NPM, Manado – Pengamat Politik Sulawesi Utara, Ferry Daud Liando menyampaikan dua kesan atas putusan Mahkamah Konstitusi (MK).
Secara subtansi, MK benar karena telah memberikan ruang kepada semua warga negara untuk bisa menjadi capres dan cawapres.
“Pembatasan syarat bagi capres dan cawapres sama halnya membatasi hak-hak politik warga negara,” ujarnya, Senin (16/10/2023).
“Namun dengan dilakukan penambahan frase atau pernah/sedang menduduki jabatan yang dipilih melalui pemilu dan pilkada 2024,” tambahnya.
Jika ada anggota DPRD atau kepala daerah yang berusia di bawah 40 tahun, maka oleh MK sudah memenuhi syarat.
Di indonesia banyak kepala daerah yang dibawah usia 40 tahun, tapi berhasil sebagai pemimpin di daerahnya. Di banyak negara, banyak presiden yang terpilih dibawah 40 tahun.
Presiden Prancis Emmanuel Macron yang terpilih ketika usianya 39 tahun, atau mantan Perdana Menteri Selandia Baru Jacinda Ardern yang terpilih ketika usianya 37 tahun.
“Usia di bawah 40 tahun untuk menjadi capres dan cawapres tidak akan mempengaruhi kepemimpinannya karena dalam menjalankan pemerintahan akan dibantu oleh menteri, lembaga-lembaga atau badan-badan lain,” tuturnya.
Jadi tidak tepat disebut dibawah 40 tahun belum mampu menjalankan pemerintahan.
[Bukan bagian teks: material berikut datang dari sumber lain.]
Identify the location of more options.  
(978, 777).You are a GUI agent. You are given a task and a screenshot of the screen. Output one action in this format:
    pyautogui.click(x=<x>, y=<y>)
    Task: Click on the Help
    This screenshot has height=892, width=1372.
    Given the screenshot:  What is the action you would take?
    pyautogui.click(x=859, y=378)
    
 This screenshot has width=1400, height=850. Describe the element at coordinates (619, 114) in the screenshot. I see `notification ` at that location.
Namun disisi lain, putusan MK mengubah syarat capres dan cawapres pada saat tahapan, sangatlah tidak tepat.
Sebab mengutak atik aturan dalam UU pemilu pada saat tahapan pemilu sudah berjalan tidaklah baik bagi demokrasi.
Apalagi, kesannya mengubah norma UU pemilu pada saat tahapan tentu sarat dengan kepentingan politik.
“Tidak etis jika UU pemilu diubah saat tahapan pemilu sudah berjalan,” kata Liando.
Mengabulkan permohonan pemohon, lanjut Liando, resiko terberatnya adalah konflik atau kerusuhan. Bisa jadi, pemilunya terganggu karena berpotensi melahirkan banyak gejolak.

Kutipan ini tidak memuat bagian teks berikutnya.